# Ferry Interesting site



## teemyob (Nov 22, 2005)

I found this a while back.

Can't help keep having a play around with it.

Anyone else use it?

Click Here for Marine Traffic Site

Trev


----------



## Traveller_HA5_3DOM (May 9, 2005)

I sea the fascination.
Had to add it to my favourites


----------



## raynipper (Aug 4, 2008)

No Trev.
But this is more applicable to our needs..................

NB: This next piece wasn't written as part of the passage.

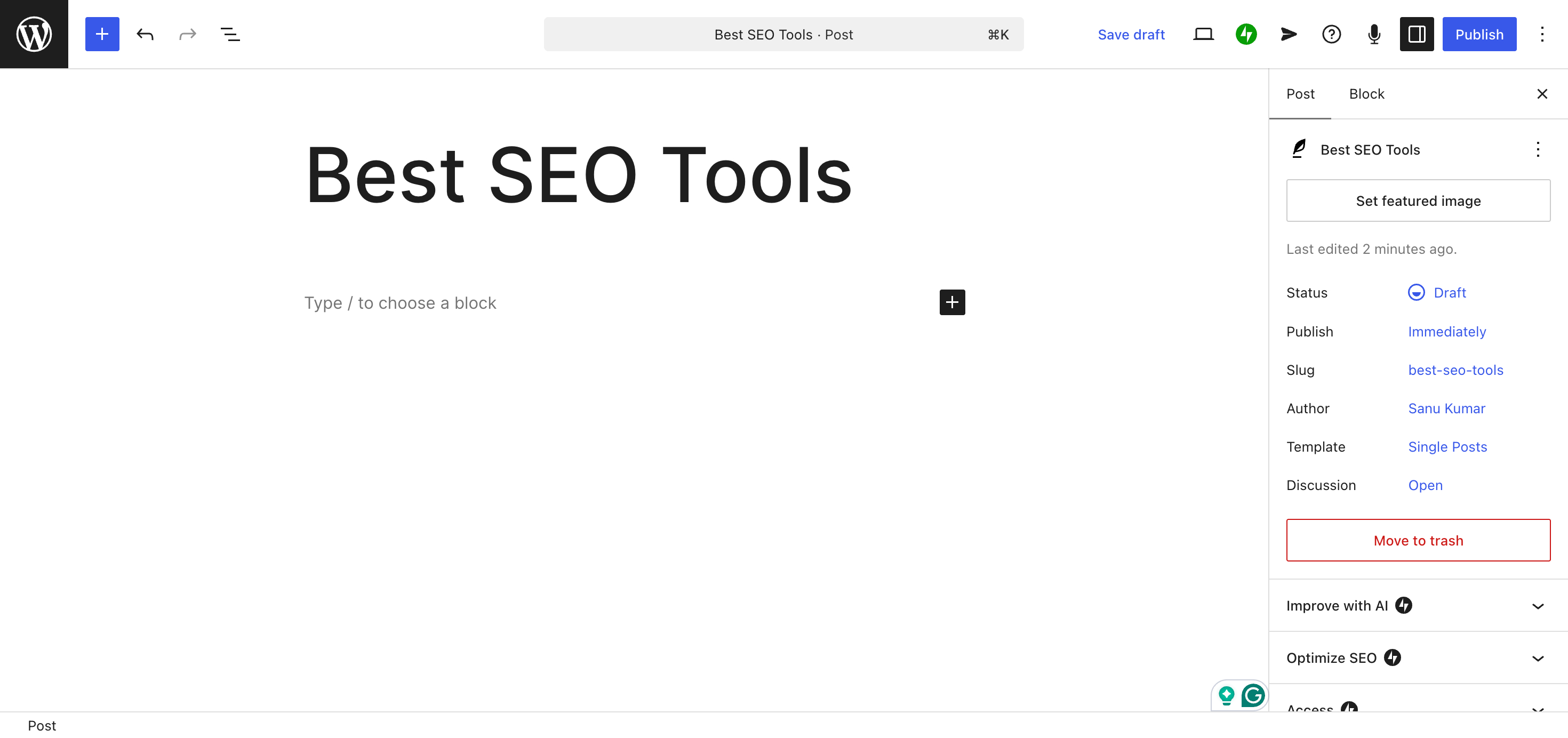Switch to the Block tab
The image size is (1568, 738).
[x=1366, y=94]
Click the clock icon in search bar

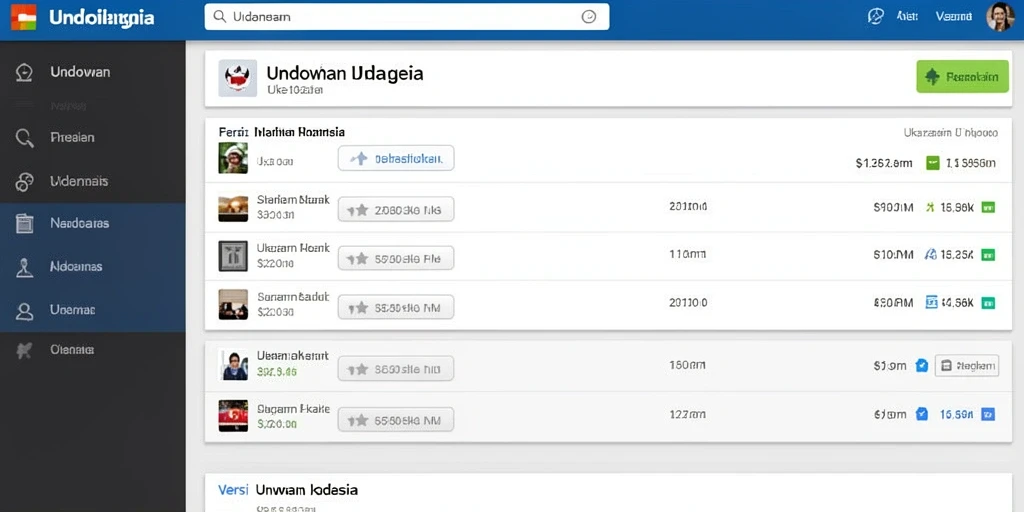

http://www.ferrypubs.co.uk/news_south-coast.asp

Ray.


----------



## Telbell (May 1, 2005)

Bit worried

There's a tanker plodding up the Birmingham & Worcs Canal


----------



## Ecosse (Feb 6, 2006)

Great site trev...thanks


Mike


----------



## pippin (Nov 15, 2007)

I'm a bit disappointed that it doesn't show my first ship tsmv "City of Port Elizabeth" heading out across the Bay of Biscay.

Ah well, 'pose it was November 5th *1965*!


----------



## teifiprt (Oct 2, 2007)

Love it , very interesting, thanks for the posting.
Peter.


----------



## teifiprt (Oct 2, 2007)

Love it , very interesting, thanks for the posting.
Peter.


----------



## Mike48 (May 1, 2005)

This can't be totally up to date. I can see 3 tankers from my lounge window and they don't appear on this map. Its interesting though and I've saved it as a favourite.

Thanks.


----------



## teemyob (Nov 22, 2005)

*Tanker*



gelathae said:


> This can't be totally up to date. I can see 3 tankers from my lounge window and they don't appear on this map. Its interesting though and I've saved it as a favourite.
> 
> Thanks.


I don't think it shows every ship.

Cannot Always Find Pride of Bilbao or the North Sea P&O's amongst many others.

Must be a nice view you have from that Lounge?


----------